Begin DOCUMENT SEGMENT

Last week I delivered a talk entitled “Unstick Your Business with Millennial Power” at a Colorado workforce symposium. The title started as something of a joke between me and the event organizer who kept bouncing back my topic suggestions saying they wanted more of a generational flavor for the event. But as I developed the talk I realized how my crazy title reflected a real strategy for driving a series of breakthroughs within an organization. Here’s how it can work:

Millennials represent will represent 40-75% of the workforce by 2025, depending upon who you ask. But as the new kids on the block they’re having to wait their turn before being allowed to work on anything too “important” or to manage themselves. One has to pay their dues, right? As a result, they’re a hugely underutilized resource.

I’m sure you’ve heard managers echoing the unflattering Millennial stereotypes but the truth remains that Millennials are more educated and technically adept than any of the other arbitrarily defined generations before them. The data also shows Millennials stay at a job longer than we did at the same age (surprise!) and that they want more frequent performance reviews and coaching. Oh, and that they’re awesomely idealistic, wanting interesting work and for that work to have a higher purpose. 

At the same time, our organizations often find themselves stuck in some important way — maybe projects are stalling, sales may not be hitting goals, or cost may be level or rising. Or maybe there’s just a sense of “it is what it is” that keeps things from changing or improving. Any of these can be true no matter our size or business sector. We want to achieve more, but nothing is changing. We’re stuck.

Sure, we have people and we could move them around or even reorganize again, but we’re concerned that’d create new problems. This is where those Millennials come in: Consider using them in task focused teams working on a single area of “stuckedness” — challenging the way things have been done and creating new workflows, maybe with new tools or procedures. Most of these projects will be a week to six months or so in duration. While the projects are short, they’re extremely high impact. They’ll also serve to bring Millennials “into the fold” and helping them to understand the organization at a deeper level — a solution in one place can’t cause an awkward problem in another.

I’ll caution that some “pre-work” is required to insure the Millennials will be fully engaged in what needs to be done. I suggest using Dan Pink’s book Drive; The Surprising Truth About What Motivates Us as a framework. Pink identifies three key components to engagement - Autonomy, Mastery, and Purpose. Autonomy is the ability to determine how things are done, Mastery is the development of skills and abilities, and Purpose provides the “why.”

Two things need to be clarified: 

One, while Boomers and Gen X’ers want these three things someday, Millennials expect them now. 

And two, Pink listed them in the wrong order. When it comes to Millennials, Purpose comes first. In fact, in an Intelligence Group survey, 64% of Millennials said they’d rather make $40,000 a year at a job they love than $100,000 a year at a job they think is boring. It’s as if Millennials have been listening to us all those times we complained about our work!

We can do a better job engaging Millennials by helping them to see how their values and interest align with our organization’s purpose and how we’re working to achieve that purpose. Here’s the process I recommended during my presentation:

    1.    Create alignment from the purpose. Be wildly inclusive gathering folks to review the purpose of the organization and the essential elements to achieving that purpose. I suggest a physical process using big Post-its on a big wall. This gets everyone standing and working together. I use a three levels with the organization’s purpose at the top, the three to five critical success factors for that purpose in the middle, and below those the necessary conditions for each critical success factor. Sometimes one necessary condition supports another or even another critical success factor. I use art tape (it’s removable) to indicate the key connections.

End DOCUMENT SEGMENT
Begin SUPPLIED MATERIAL

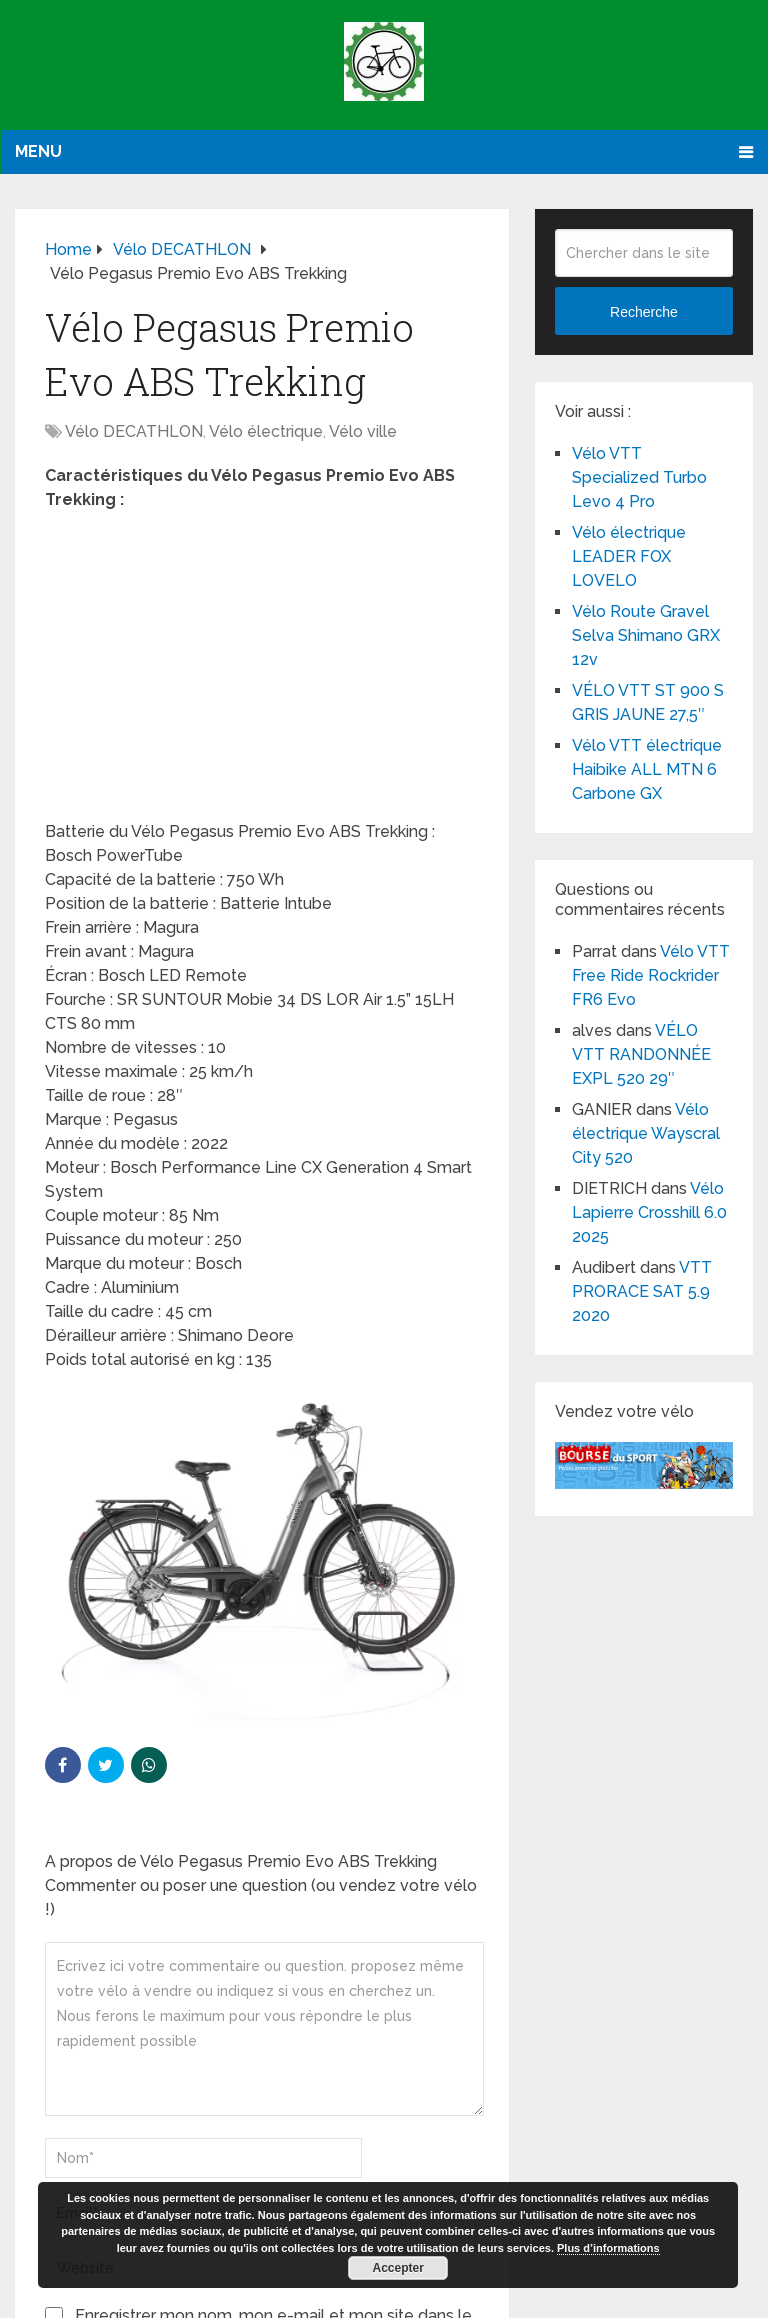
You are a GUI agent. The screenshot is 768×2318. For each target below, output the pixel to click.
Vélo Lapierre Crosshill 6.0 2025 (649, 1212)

End SUPPLIED MATERIAL

• **PROBLEM REQUIREMENTS**:
Copy the Millennial workforce article from "At the same time, our" to "changing. We’re stuck.", substituting "revenue" for "sales". Base your work on the Millennial workforce article alone.

• **ANSWER FOR THE TASK**:
At the same time, our organizations often find themselves stuck in some important way — maybe projects are stalling, revenue may not be hitting goals, or cost may be level or rising. Or maybe there’s just a sense of “it is what it is” that keeps things from changing or improving. Any of these can be true no matter our size or business sector. We want to achieve more, but nothing is changing. We’re stuck.